A big part of being on vacation for me is waking up whenever the heck I want.  I don't want to lose half the day sleeping in, but I also don't want to have to wake up to an alarm clock like I do at home.  I will never NOT do something on vacation just so I can sleep because that would be ridiculous, and this was totally worth the early wake up.  It was such an amazing experience.  I'm feeling brave enough to try a Zodiac if I ever get the chance again.  Maybe I'll even be brave enough to snorkel?  Nah.  Not a chance.  

Biking in Kapaa, Kauai

I'm Back-Sort Of

Would it be dramatic to say that waking up at 6:22am, putting on actual clothes and shoes, driving to work under a cloudy sky and sitting at my desk listening to traffic whiz by on the freeway outside my window while eating bread and peanut butter feels like a bad dream?

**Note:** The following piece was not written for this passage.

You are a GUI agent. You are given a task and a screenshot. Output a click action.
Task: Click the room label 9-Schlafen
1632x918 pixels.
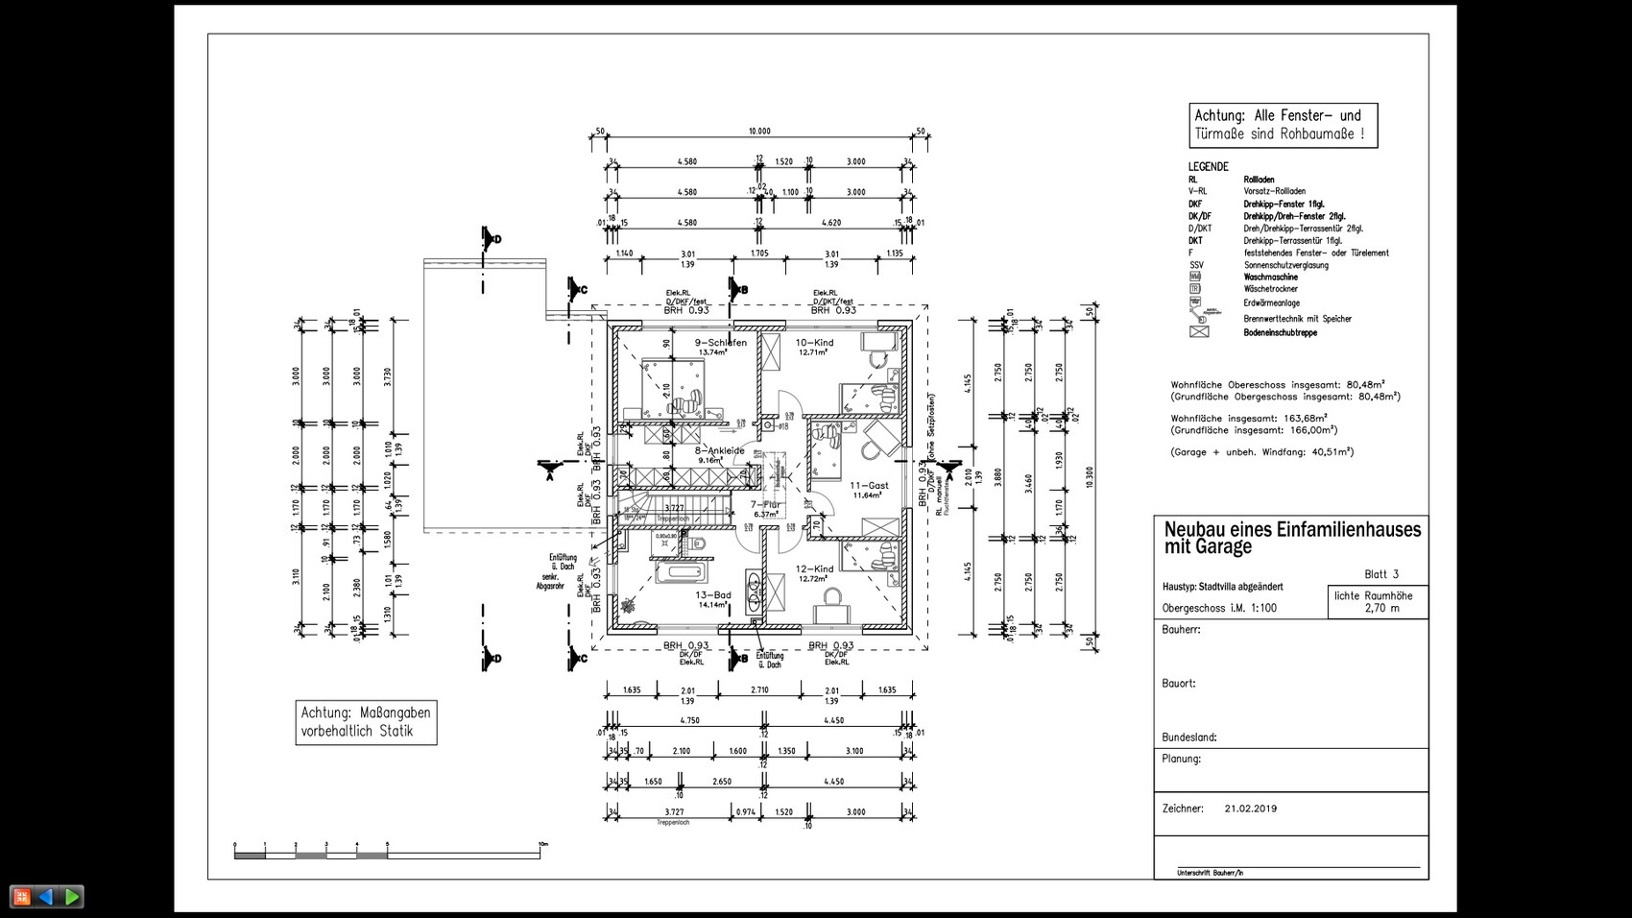click(x=720, y=343)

I admit it.  I'm a drama queen, but seeing as how just days ago I was hanging out in paradise where each sunny day blended seamlessly into the next I guess it's going to take me a bit to transition back to reality.
Our vacation was everything I hoped it would be and we got back Monday off a red-eye flight from Kauai.  We immediately unpacked, showered, took naps and began the post vacation recovery process.  Tuesday morning I didn't wake up until 10:30am.  I don't remember the last time I slept in that long.  I woke up very confused.  I had no idea what day it was or what day I said I was coming back to work.  Why did I say I might come back on Tuesday when I had no intention of coming back until Wednesday?  I extended my out of office reply another day and in my half asleep state even deleted an e mail for good measure.

Since I took that "extra" day the plan was to be productive and make use of it, but it wasn't happening.  I couldn't seem to force my body into action.  No wonder they say the early bird gets the worm because when I wake up at 10:30 the day feels half over and I've given up on accomplishing anything before I even start.  I ate a late breakfast and then watched Dance Mom's while my "food settled" enough for exercise and the next thing I knew it was 3:30pm and I'd done nothing but download vacation pictures and spend way too long trying to figure out how to get pictures off my phone.  The whole day-wasted!!  I couldn't have that so I jumped up, started laundry and got in a Bikini Body Guide work out.  I'm sure I should be embarrassed to admit this, but I'm more proud that I finally took care of it.  I've been riding around with bags of clothes in my trunk for almost a year.  It's the hoarder in me.  Determined to finally unload them once and for all I jumped in the car and made it to the Goodwill donation center by 5:00pm (and rescued a skirt from one of the bags) just as it was closing up shop.  I feel so much lighter just knowing those clothes are gone and that I can finally use my trunk again.  Then I made it to the car wash at 5:20pm just in time to be the last car washed for the day.  I even got gas.  Mind, you I planned to do all of those things before I left, but what with stress packing and running around buying things I realized I didn't have it never happened.  It all worked out because I salvaged what was left of the day and accomplished everything I planned in the space of two hours. 

So yeah, I'm back and I was feeling really energetic and rested until I woke up for work this morning. I leave tomorrow for a two night work trip that I need to pack for, but that should be a piece of cake after packing for seven nights in Hawaii.  It's not like I'll be doing anything fun. 

My body is back, but my brain is still riding a bike on Kapaa Beach.  I just need a few more days to find my groove.  If you've been reading my blog for any length of time you know that extensive vacation recaps will follow just as soon as I can get it together enough to write them.